/---

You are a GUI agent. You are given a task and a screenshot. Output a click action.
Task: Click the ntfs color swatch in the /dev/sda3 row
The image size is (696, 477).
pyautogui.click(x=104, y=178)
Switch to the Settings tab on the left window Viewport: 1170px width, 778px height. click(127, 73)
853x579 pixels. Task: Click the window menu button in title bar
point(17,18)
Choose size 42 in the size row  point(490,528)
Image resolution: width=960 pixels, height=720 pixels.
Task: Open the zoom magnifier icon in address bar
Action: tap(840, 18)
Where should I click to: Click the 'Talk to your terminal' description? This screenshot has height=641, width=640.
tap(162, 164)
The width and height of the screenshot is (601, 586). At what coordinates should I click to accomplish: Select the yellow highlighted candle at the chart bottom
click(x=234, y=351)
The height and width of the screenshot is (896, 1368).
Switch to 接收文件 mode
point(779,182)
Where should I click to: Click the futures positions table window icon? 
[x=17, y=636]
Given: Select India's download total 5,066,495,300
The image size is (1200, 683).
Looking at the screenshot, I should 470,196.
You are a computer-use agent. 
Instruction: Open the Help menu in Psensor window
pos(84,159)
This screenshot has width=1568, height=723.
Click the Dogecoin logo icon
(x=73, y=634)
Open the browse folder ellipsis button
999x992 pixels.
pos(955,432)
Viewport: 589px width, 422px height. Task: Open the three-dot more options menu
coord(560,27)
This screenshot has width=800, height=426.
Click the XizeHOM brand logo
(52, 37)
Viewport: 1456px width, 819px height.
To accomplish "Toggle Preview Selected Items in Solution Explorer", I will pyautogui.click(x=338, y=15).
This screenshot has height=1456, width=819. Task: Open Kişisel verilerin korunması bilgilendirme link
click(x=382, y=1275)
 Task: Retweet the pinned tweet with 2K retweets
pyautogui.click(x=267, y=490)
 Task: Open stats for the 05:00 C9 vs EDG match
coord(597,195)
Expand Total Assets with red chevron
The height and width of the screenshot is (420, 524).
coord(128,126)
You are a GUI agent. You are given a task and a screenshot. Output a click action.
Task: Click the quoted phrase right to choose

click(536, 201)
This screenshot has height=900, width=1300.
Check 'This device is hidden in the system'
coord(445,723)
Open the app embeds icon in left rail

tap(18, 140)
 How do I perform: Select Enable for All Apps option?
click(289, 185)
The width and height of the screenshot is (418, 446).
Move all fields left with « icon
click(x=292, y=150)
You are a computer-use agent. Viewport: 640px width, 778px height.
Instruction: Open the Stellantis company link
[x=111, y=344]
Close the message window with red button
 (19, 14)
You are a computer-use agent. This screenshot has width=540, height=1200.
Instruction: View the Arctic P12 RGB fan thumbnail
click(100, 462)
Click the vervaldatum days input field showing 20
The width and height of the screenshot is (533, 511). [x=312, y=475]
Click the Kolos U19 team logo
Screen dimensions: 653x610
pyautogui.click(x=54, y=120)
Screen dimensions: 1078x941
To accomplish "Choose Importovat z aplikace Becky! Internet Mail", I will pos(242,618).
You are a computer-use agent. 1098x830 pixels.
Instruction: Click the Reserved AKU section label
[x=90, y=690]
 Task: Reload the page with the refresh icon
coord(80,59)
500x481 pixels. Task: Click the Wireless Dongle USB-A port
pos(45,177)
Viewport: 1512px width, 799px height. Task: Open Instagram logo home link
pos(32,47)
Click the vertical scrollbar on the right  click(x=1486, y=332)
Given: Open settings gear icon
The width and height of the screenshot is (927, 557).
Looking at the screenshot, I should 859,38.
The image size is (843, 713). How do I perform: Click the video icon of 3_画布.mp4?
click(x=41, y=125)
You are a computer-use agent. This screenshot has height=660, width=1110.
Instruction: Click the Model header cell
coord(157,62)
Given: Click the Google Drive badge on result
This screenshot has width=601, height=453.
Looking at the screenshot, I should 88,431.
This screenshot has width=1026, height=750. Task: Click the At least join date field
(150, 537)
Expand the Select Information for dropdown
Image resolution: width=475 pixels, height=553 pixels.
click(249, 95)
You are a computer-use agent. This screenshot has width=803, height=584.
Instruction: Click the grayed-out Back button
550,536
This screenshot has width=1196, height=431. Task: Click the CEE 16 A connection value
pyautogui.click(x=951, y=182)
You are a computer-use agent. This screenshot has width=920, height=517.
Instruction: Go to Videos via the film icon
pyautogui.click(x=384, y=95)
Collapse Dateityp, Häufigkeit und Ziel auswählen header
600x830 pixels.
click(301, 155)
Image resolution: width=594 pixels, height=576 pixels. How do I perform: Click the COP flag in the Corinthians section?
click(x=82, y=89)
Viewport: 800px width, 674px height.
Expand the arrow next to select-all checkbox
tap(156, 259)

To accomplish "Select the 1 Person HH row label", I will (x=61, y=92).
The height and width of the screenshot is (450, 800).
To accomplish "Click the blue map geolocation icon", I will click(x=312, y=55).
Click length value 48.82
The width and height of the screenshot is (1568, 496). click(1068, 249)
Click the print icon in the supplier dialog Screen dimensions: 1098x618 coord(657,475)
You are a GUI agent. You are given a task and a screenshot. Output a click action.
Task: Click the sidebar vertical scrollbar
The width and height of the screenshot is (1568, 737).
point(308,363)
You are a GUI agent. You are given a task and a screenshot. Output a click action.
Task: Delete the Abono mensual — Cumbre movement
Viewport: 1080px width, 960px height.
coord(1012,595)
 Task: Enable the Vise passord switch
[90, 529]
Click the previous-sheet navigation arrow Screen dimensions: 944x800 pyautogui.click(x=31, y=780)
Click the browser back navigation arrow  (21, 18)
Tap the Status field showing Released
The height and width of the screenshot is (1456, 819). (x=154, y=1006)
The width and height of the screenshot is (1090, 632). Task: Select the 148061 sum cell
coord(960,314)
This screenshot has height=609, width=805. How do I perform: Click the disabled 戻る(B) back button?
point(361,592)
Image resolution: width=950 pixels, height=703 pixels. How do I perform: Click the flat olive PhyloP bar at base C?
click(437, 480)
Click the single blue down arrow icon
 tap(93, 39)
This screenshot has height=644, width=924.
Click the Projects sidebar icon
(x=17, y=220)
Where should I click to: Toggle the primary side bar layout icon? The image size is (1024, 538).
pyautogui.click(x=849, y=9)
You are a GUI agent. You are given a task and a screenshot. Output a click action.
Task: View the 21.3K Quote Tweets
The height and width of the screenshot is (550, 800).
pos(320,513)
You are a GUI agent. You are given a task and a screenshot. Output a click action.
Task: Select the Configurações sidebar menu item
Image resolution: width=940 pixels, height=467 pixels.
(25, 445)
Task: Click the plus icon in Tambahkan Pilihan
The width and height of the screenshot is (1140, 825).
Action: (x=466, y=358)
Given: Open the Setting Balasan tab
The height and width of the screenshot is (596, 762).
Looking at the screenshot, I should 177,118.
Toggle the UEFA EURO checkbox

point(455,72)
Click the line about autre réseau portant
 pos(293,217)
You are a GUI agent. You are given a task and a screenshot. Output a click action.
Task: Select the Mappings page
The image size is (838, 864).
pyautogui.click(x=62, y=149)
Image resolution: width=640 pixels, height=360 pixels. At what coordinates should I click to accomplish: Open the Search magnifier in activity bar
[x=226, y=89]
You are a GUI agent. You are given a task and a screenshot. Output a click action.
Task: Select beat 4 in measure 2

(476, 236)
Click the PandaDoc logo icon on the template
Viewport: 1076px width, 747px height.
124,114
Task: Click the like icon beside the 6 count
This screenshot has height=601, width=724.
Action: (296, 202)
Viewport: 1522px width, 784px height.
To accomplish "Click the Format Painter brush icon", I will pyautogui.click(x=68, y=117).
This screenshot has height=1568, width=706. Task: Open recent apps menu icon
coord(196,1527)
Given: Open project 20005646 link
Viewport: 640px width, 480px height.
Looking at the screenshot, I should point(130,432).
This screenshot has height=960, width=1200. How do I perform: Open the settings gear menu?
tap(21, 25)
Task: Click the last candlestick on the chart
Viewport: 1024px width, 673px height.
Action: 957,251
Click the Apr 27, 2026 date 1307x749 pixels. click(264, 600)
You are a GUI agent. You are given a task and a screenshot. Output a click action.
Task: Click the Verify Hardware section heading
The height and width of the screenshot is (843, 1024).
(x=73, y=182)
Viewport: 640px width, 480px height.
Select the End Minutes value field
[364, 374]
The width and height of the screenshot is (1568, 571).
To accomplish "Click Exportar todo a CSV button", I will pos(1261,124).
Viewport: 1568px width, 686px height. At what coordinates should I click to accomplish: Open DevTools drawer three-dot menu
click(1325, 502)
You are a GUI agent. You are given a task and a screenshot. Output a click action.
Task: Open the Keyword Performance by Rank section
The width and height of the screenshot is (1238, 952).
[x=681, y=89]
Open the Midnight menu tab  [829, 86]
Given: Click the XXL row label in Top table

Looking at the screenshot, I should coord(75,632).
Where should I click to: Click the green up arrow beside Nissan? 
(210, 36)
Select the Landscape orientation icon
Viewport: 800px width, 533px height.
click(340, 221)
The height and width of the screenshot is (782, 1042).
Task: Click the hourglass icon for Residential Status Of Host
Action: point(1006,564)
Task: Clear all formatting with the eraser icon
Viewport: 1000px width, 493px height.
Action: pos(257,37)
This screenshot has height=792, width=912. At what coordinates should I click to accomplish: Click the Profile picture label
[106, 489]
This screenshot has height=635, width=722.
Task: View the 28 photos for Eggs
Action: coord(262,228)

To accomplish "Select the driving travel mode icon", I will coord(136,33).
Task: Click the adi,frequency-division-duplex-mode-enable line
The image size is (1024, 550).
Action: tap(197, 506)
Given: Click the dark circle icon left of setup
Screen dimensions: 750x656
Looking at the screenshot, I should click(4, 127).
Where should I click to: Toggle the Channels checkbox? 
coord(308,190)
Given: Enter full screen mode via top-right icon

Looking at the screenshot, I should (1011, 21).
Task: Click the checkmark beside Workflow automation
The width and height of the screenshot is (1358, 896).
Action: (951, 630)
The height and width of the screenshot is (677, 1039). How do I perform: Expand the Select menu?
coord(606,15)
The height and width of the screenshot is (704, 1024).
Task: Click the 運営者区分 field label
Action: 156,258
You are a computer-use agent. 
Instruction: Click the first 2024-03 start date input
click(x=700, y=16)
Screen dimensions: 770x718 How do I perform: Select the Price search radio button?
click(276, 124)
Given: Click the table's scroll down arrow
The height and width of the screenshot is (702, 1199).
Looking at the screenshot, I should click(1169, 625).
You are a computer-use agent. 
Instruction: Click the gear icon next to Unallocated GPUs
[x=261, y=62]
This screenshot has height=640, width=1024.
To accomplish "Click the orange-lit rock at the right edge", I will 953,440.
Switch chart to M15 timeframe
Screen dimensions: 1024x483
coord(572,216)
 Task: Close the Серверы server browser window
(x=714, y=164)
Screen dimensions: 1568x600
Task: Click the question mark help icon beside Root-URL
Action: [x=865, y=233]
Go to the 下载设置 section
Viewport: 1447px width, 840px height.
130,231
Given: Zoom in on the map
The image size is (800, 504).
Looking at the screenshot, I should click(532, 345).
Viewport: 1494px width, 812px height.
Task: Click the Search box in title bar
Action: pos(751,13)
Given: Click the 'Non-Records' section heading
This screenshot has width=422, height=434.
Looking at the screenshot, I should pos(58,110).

\---

» **WHAT YOU ARE ASKED TO DO**
Search the data above for the word "vertical" and show every line that has it.

» **YOUR RESPONSE**
Click the vertical scrollbar on the right  click(x=1486, y=332)
Task: Click the sidebar vertical scrollbar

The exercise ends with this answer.